Go to YouTube and Google Gelli Arts Gel Printing Plate and you'll find a ton of videos with people using these to make mono prints. I found out today that a friend has been using one since last fall and she made a lovely short little video about them, but it's not up on YouTube so I can't send you there—I did however invite her to come and talk and demo at the MCBA Visual Journal Collective so if you're in town, keep your eyes peeled for details because Briana Goetzen is going to speak at the August 2013 meeting.
(You can see Briana's old blog Courageously Creating here. and her new blog, Orange Spiral Arts is here.)
The point of all this, I think you can see, is that it's an evolution of sorts.
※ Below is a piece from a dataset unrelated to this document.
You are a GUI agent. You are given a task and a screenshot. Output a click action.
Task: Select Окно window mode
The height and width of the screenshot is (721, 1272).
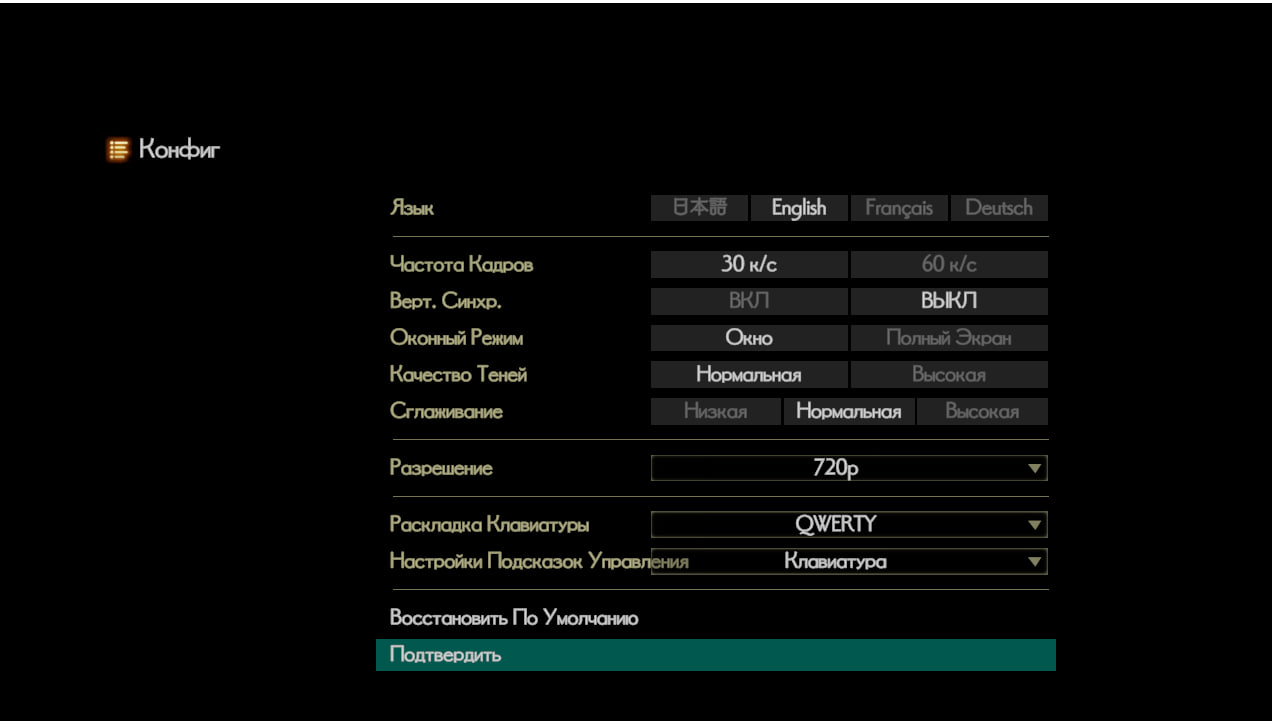749,338
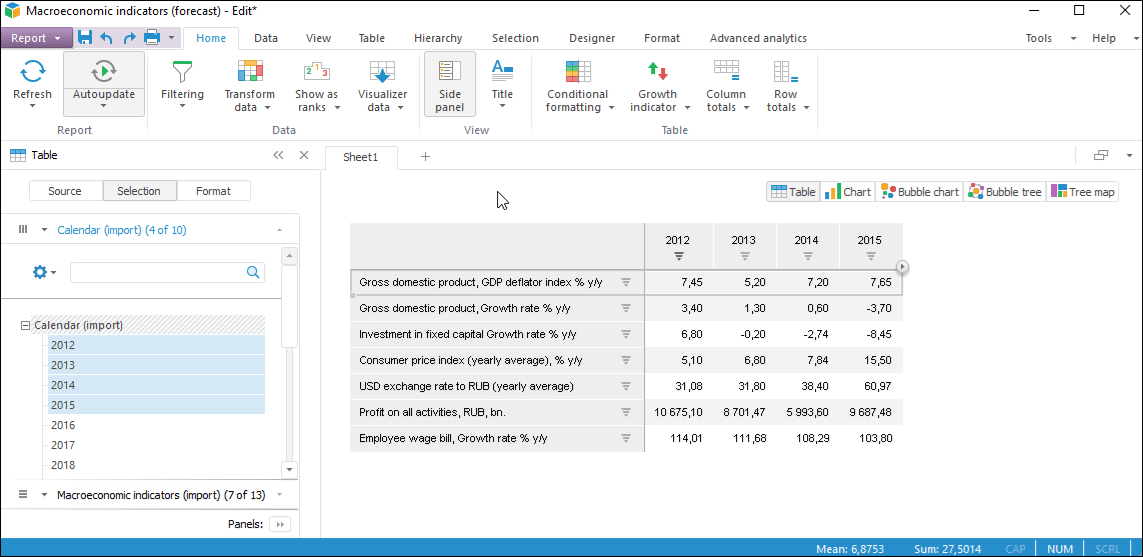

I carry the intention of the project always in my mind, usually starting in January, but this year starting in March. And then I sort of ping questions out to my character, waiting for answers to return—answers which tell me the type of book and materials to use.
All of this is of course fueled in part by what I might want to work on in my own art projects at the time.
I know one other thing about this year's fake journal—it will take as much time each day as it takes. I've given myself permission to make heavily ladened pages and just wade around in the book. I have no expectations that a story will be told or that any of the journal will be understandable or even decipherable to anyone else. I love that. (I know in part that comes out of my own ongoing balance of public vs. private—because I have taught so much in past years my journals are way more public than they have ever been and to protect myself artistically I've shown less and less of my journals publicly.)
Whether I end up spending a luxury of time on the fake journal or not remains to be seen. So much is slightly off kilter in my life right now (by that I mean a huge amount of change is happening) that it seemed right to relax any constraints on the fake journal. Normally I suggest that people participating rein themselves in to something in the 30 minutes a day range so that it stays doable.
For me, right now, it seems appropriate that I use any and all of my spare time for the project in April. Which means little other journaling, few stand alone paintings, less writing, maybe even less TV viewing (gasp).
I'm OK with that because I also know it can evolve off into another direction at any moment.
I hope you'll start thinking about your fake journal for 2013 and let the process evolve and take you in new directions. A huge part of the fun of this project is all the prep, which most of the time is swept away on April first when your character shows up; opens the book; says, "I'm in charge"; and gets busy working.